■ Saved entries
========
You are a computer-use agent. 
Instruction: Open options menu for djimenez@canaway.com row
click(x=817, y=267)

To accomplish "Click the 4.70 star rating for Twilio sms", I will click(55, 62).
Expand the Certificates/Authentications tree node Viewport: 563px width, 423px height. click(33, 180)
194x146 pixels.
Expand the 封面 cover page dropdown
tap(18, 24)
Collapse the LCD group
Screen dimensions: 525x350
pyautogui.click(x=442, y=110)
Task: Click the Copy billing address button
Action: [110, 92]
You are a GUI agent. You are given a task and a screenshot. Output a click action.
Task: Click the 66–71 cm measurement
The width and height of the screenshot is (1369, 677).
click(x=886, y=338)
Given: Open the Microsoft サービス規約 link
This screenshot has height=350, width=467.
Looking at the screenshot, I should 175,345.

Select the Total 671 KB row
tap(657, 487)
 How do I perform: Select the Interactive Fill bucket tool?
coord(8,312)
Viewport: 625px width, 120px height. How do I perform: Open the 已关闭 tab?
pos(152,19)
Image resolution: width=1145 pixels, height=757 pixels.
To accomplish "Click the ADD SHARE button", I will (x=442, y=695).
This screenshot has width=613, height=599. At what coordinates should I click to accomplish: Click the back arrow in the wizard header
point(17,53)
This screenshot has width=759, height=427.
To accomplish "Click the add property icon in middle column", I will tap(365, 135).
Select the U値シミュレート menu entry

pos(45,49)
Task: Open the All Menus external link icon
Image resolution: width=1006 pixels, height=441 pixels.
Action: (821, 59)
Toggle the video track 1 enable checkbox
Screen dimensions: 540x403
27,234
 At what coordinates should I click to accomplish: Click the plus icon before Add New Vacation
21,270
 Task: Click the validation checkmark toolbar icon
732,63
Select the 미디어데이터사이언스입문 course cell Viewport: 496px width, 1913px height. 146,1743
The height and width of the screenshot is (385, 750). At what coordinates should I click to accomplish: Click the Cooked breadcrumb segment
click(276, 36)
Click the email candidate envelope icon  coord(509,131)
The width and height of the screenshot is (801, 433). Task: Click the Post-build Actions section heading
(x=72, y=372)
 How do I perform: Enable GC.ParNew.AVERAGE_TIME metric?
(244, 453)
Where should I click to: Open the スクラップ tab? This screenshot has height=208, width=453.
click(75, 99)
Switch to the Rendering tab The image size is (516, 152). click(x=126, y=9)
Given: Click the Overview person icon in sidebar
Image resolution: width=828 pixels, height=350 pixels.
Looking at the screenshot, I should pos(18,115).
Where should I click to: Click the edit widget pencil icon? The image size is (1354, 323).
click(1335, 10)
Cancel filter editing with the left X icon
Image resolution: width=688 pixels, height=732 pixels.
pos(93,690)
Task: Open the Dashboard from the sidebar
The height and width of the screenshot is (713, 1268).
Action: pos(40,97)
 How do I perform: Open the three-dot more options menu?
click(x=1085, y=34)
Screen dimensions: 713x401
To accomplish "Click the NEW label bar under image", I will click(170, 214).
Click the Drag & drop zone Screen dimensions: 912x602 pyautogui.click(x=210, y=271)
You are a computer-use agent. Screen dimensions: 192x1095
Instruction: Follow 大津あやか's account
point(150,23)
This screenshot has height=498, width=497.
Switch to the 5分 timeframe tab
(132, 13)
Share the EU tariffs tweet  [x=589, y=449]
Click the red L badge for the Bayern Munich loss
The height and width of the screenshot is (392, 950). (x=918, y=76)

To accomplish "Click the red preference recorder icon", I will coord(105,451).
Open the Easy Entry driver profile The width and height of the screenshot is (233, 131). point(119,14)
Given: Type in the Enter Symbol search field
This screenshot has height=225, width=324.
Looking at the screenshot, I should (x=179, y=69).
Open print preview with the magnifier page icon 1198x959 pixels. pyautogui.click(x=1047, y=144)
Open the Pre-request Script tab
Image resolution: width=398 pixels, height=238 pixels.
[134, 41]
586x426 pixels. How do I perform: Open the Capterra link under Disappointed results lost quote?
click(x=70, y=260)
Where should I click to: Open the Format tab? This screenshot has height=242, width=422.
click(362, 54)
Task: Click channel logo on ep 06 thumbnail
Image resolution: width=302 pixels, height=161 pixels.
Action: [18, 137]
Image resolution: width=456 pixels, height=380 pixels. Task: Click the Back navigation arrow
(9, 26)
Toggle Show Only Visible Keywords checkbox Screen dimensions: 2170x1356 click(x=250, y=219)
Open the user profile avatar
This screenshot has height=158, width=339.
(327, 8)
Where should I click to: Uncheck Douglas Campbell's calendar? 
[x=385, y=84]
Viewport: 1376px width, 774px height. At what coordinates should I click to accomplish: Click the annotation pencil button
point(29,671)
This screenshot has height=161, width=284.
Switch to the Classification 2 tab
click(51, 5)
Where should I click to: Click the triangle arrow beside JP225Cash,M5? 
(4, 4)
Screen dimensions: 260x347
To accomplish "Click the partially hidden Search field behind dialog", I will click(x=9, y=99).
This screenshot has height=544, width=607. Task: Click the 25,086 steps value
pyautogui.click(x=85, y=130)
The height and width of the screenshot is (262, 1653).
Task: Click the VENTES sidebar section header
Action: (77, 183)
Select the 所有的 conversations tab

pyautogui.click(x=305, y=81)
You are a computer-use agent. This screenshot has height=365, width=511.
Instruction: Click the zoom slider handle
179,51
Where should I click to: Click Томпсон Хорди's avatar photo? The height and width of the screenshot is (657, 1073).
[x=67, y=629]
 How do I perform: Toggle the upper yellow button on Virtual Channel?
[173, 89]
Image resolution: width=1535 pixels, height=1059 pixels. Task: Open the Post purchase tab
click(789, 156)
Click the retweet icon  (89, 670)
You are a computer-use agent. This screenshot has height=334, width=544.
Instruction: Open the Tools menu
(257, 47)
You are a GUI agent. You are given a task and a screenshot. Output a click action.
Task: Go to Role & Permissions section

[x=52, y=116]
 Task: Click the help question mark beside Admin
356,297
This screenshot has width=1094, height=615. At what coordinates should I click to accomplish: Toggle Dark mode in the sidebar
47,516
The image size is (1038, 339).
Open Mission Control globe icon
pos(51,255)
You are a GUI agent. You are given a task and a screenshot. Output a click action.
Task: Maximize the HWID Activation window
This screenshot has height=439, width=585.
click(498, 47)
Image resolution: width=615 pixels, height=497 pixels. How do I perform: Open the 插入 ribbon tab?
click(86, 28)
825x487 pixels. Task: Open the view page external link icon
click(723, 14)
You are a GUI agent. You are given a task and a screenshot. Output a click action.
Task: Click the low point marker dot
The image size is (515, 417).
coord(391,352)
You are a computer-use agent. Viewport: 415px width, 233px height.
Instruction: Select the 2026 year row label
========
■ Task requirements
Print the records above once again, exactly as written.

■ Result
You are a computer-use agent. 
Instruction: Open options menu for djimenez@canaway.com row
click(x=817, y=267)

To accomplish "Click the 4.70 star rating for Twilio sms", I will click(55, 62).
Expand the Certificates/Authentications tree node Viewport: 563px width, 423px height. click(33, 180)
194x146 pixels.
Expand the 封面 cover page dropdown
tap(18, 24)
Collapse the LCD group
Screen dimensions: 525x350
pyautogui.click(x=442, y=110)
Task: Click the Copy billing address button
Action: [110, 92]
You are a GUI agent. You are given a task and a screenshot. Output a click action.
Task: Click the 66–71 cm measurement
The width and height of the screenshot is (1369, 677).
click(x=886, y=338)
Given: Open the Microsoft サービス規約 link
This screenshot has height=350, width=467.
Looking at the screenshot, I should 175,345.

Select the Total 671 KB row
tap(657, 487)
 How do I perform: Select the Interactive Fill bucket tool?
coord(8,312)
Viewport: 625px width, 120px height. How do I perform: Open the 已关闭 tab?
pos(152,19)
Image resolution: width=1145 pixels, height=757 pixels.
To accomplish "Click the ADD SHARE button", I will (x=442, y=695).
This screenshot has width=613, height=599. At what coordinates should I click to accomplish: Click the back arrow in the wizard header
point(17,53)
This screenshot has width=759, height=427.
To accomplish "Click the add property icon in middle column", I will tap(365, 135).
Select the U値シミュレート menu entry

pos(45,49)
Task: Open the All Menus external link icon
Image resolution: width=1006 pixels, height=441 pixels.
Action: (821, 59)
Toggle the video track 1 enable checkbox
Screen dimensions: 540x403
27,234
 At what coordinates should I click to accomplish: Click the plus icon before Add New Vacation
21,270
 Task: Click the validation checkmark toolbar icon
732,63
Select the 미디어데이터사이언스입문 course cell Viewport: 496px width, 1913px height. 146,1743
The height and width of the screenshot is (385, 750). At what coordinates should I click to accomplish: Click the Cooked breadcrumb segment
click(276, 36)
Click the email candidate envelope icon  coord(509,131)
The width and height of the screenshot is (801, 433). Task: Click the Post-build Actions section heading
(x=72, y=372)
 How do I perform: Enable GC.ParNew.AVERAGE_TIME metric?
(244, 453)
Where should I click to: Open the スクラップ tab? This screenshot has height=208, width=453.
click(75, 99)
Switch to the Rendering tab The image size is (516, 152). click(x=126, y=9)
Given: Click the Overview person icon in sidebar
Image resolution: width=828 pixels, height=350 pixels.
Looking at the screenshot, I should pos(18,115).
Where should I click to: Click the edit widget pencil icon? The image size is (1354, 323).
click(1335, 10)
Cancel filter editing with the left X icon
Image resolution: width=688 pixels, height=732 pixels.
pos(93,690)
Task: Open the Dashboard from the sidebar
The height and width of the screenshot is (713, 1268).
Action: pos(40,97)
 How do I perform: Open the three-dot more options menu?
click(x=1085, y=34)
Screen dimensions: 713x401
To accomplish "Click the NEW label bar under image", I will click(170, 214).
Click the Drag & drop zone Screen dimensions: 912x602 pyautogui.click(x=210, y=271)
You are a computer-use agent. Screen dimensions: 192x1095
Instruction: Follow 大津あやか's account
point(150,23)
This screenshot has height=498, width=497.
Switch to the 5分 timeframe tab
(132, 13)
Share the EU tariffs tweet  [x=589, y=449]
Click the red L badge for the Bayern Munich loss
The height and width of the screenshot is (392, 950). (x=918, y=76)

To accomplish "Click the red preference recorder icon", I will coord(105,451).
Open the Easy Entry driver profile The width and height of the screenshot is (233, 131). point(119,14)
Given: Type in the Enter Symbol search field
This screenshot has height=225, width=324.
Looking at the screenshot, I should (x=179, y=69).
Open print preview with the magnifier page icon 1198x959 pixels. pyautogui.click(x=1047, y=144)
Open the Pre-request Script tab
Image resolution: width=398 pixels, height=238 pixels.
[134, 41]
586x426 pixels. How do I perform: Open the Capterra link under Disappointed results lost quote?
click(x=70, y=260)
Where should I click to: Open the Format tab? This screenshot has height=242, width=422.
click(362, 54)
Task: Click channel logo on ep 06 thumbnail
Image resolution: width=302 pixels, height=161 pixels.
Action: [18, 137]
Image resolution: width=456 pixels, height=380 pixels. Task: Click the Back navigation arrow
(9, 26)
Toggle Show Only Visible Keywords checkbox Screen dimensions: 2170x1356 click(x=250, y=219)
Open the user profile avatar
This screenshot has height=158, width=339.
(327, 8)
Where should I click to: Uncheck Douglas Campbell's calendar? 
[x=385, y=84]
Viewport: 1376px width, 774px height. At what coordinates should I click to accomplish: Click the annotation pencil button
point(29,671)
This screenshot has height=161, width=284.
Switch to the Classification 2 tab
click(51, 5)
Where should I click to: Click the triangle arrow beside JP225Cash,M5? 
(4, 4)
Screen dimensions: 260x347
To accomplish "Click the partially hidden Search field behind dialog", I will click(x=9, y=99).
This screenshot has height=544, width=607. Task: Click the 25,086 steps value
pyautogui.click(x=85, y=130)
The height and width of the screenshot is (262, 1653).
Task: Click the VENTES sidebar section header
Action: (77, 183)
Select the 所有的 conversations tab

pyautogui.click(x=305, y=81)
You are a computer-use agent. This screenshot has height=365, width=511.
Instruction: Click the zoom slider handle
179,51
Where should I click to: Click Томпсон Хорди's avatar photo? The height and width of the screenshot is (657, 1073).
[x=67, y=629]
 How do I perform: Toggle the upper yellow button on Virtual Channel?
[173, 89]
Image resolution: width=1535 pixels, height=1059 pixels. Task: Open the Post purchase tab
click(789, 156)
Click the retweet icon  (89, 670)
You are a computer-use agent. This screenshot has height=334, width=544.
Instruction: Open the Tools menu
(257, 47)
You are a GUI agent. You are given a task and a screenshot. Output a click action.
Task: Go to Role & Permissions section

[x=52, y=116]
 Task: Click the help question mark beside Admin
356,297
This screenshot has width=1094, height=615. At what coordinates should I click to accomplish: Toggle Dark mode in the sidebar
47,516
The image size is (1038, 339).
Open Mission Control globe icon
pos(51,255)
You are a GUI agent. You are given a task and a screenshot. Output a click action.
Task: Maximize the HWID Activation window
This screenshot has height=439, width=585.
click(498, 47)
Image resolution: width=615 pixels, height=497 pixels. How do I perform: Open the 插入 ribbon tab?
click(86, 28)
825x487 pixels. Task: Open the view page external link icon
click(723, 14)
You are a GUI agent. You are given a task and a screenshot. Output a click action.
Task: Click the low point marker dot
The image size is (515, 417).
coord(391,352)
You are a computer-use agent. Viewport: 415px width, 233px height.
Instruction: Select the 2026 year row label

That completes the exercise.